Other exclusion criteria included any history of stimulant drug abuse, eating disorders, seizure disorders, history of head trauma, prior treatment with bupropion, and being at risk for suicide. This study used the Clinical Global Impressions-Improvement (CGI-I) and WRAADDS to determine whether bupropion had an effect in treating ADHD. A reduction in the WRAADDS of at least 50% or a CGI-I score of 1-2 were considered to be responding to the treatment. Of the 59 patients (n=59; 43 males, 16 females) enrolled in this study, 60% were assigned to the bupropion SR group and 40% were assigned to the placebo group in the hope that they would be able to enroll the patients in the bupropion group in a longer-term study. When it came to reporting ADHD symptoms, self-reported information from the patient and information provided by a close family member were used. The 6-week double blind part of the study was proceed by a 1-week baseline period which involved a single-blind placebo administration.
1 In terms of results, only 47 out of the original 59 patients completed the full 6 weeks of the study (29 patients in the bupropion group, 18 in the placebo). No significant adverse events were reported in either the placebo or bupropion groups. When analyzing the CGI-I scores, the authors concluded that there was no significant difference between the bupropion and placebo groups (p =0.15). With the WRAADDS scores, a fisher’s exact test showed a statistically significant difference in a 50% improvement of scores with bupropion over placebo (p <0.

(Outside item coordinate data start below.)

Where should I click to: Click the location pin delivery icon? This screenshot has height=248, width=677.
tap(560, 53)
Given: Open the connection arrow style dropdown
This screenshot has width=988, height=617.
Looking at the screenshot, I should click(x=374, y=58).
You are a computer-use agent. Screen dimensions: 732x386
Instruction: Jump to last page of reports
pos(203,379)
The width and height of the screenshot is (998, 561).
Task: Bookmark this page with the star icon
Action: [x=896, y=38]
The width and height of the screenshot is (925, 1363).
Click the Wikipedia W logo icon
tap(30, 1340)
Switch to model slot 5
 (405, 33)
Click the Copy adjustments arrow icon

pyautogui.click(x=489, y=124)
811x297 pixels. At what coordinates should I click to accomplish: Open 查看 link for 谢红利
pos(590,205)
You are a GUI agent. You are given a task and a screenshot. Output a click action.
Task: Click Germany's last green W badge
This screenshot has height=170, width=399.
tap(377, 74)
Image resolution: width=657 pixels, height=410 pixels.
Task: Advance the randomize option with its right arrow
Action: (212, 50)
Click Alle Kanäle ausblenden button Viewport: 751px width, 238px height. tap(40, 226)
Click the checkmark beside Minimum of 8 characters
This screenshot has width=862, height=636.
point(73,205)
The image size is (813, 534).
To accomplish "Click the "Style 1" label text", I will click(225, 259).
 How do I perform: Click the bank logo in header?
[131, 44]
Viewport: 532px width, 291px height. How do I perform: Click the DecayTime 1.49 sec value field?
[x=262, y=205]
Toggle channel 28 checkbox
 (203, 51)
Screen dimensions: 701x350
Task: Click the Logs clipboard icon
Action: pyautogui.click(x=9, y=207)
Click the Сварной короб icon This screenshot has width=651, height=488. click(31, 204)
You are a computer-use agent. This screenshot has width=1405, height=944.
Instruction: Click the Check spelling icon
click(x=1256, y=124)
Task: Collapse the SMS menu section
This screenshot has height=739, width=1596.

05), but only if they were looking at the period between the initial screening portion and the end of the 6-week study. From the end of the 1-week single-blind period to the end of the 6-week double-blind period, there was no statistical significant difference in WRAADDS score improvement between placebo and bupropion (p = 0.15).
The authors concluded that the way they divided the patients (60:40, bupropion:placebo) may have affected their results.